Jones Bros Civil Engineering UK is currently working on the grid connection and land-based infrastructure for the first two phases of the Dogger Bank Wind Farm, which is to be built more than 130km off the Yorkshire coast in the North Sea.
Dogger Bank Wind Farm is currently being developed in three 1.2GW phases: Dogger Bank A, B and C.
Dogger Bank A and B is a joint venture between SSE Renewables (40 per cent), Equinor (40 per cent) and Eni (20 per cent), while Dogger Bank C is a 50:50 joint venture between SSE Renewables and Equinor.
Jones Bros has increased the number of people on site up to a total of 70, with an additional trenching team of 14 plus six ground work and general construction apprentices. There are also four trainee engineers on site.

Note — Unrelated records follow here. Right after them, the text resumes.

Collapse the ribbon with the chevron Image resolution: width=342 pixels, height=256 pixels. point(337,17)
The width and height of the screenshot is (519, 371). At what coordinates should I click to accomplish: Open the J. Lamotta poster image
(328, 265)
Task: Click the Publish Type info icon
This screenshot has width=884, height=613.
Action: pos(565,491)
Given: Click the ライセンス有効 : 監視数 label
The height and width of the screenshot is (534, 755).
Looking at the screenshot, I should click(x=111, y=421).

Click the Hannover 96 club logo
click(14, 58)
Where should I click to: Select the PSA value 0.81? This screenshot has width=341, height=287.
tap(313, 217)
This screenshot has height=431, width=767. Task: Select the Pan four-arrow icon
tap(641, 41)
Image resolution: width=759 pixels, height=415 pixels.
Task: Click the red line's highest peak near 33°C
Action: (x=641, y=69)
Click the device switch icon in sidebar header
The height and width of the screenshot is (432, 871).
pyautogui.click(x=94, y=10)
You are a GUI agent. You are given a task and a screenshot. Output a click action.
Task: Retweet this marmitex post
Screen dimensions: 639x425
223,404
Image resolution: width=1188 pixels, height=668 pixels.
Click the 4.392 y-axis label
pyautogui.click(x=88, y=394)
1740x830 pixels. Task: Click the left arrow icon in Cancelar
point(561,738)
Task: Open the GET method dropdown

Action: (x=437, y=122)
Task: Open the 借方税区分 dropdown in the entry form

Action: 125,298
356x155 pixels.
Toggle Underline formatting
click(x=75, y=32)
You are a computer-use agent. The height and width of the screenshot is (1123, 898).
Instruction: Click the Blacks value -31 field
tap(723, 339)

The North Wales-headquartered company has also started preparatory work on other parts of the site, with construction of the first joint bays, where the undersea connection transitions onto land, set to take place in the coming weeks.
In total, approximately 80 miles of electrical cabling will be used along a 20 mile route to make the land-based connection for the scheme, located more than 130km off the Yorkshire coast in the North Sea, to the national grid.
The first cable delivery is planned for early summer.
James Lockwood, Jones Bros project manager, said: “It’s really pleasing to be able to ramp up the pace now we’ve brought the second trenching team onto the site.
“Horizontal directional drilling has also resumed on the parts of the site where trench digging isn’t possible because of obstacles like roads or watercourses along with pre-construction land drainage, and construction of the of the remaining internal site access tracks
“Over winter, the focus has been on maintenance and creating site access roads. We had a scheduled break due to the prevailing conditions, but all eyes are now on moving the project forward with further installation of electrical ducts, construction of the joint bays, and preparing for the delivery of the high voltage cables in June.”
Onshore project manager for Dogger Bank Wind Farm, Oliver Flattery, said: “Despite the challenges thrown up by the global pandemic, the project remains on track and I’m pleased to say we’ve been able to achieve our first major milestones safely, and on time.
“The safety of our communities and those working on our sites remains of paramount importance to us as we pick up pace in 2021 and start installing the cables that will provide renewable energy for UK households.”
Established in the 1950s, Jones Bros’ leadership team consists of members of the second and third generations of the founding family. It employs more than 500 people.
The company is currently working on contracts in various sectors including highways, flood and marine defence, waste management and renewable energy around the UK.
The company runs an award-winning apprenticeship scheme, which has produced more than 40 per cent of its current workforce, with many of its senior managers having started out as apprentices or in a trainee role. It has recruited more than 100 apprentices during the past three years.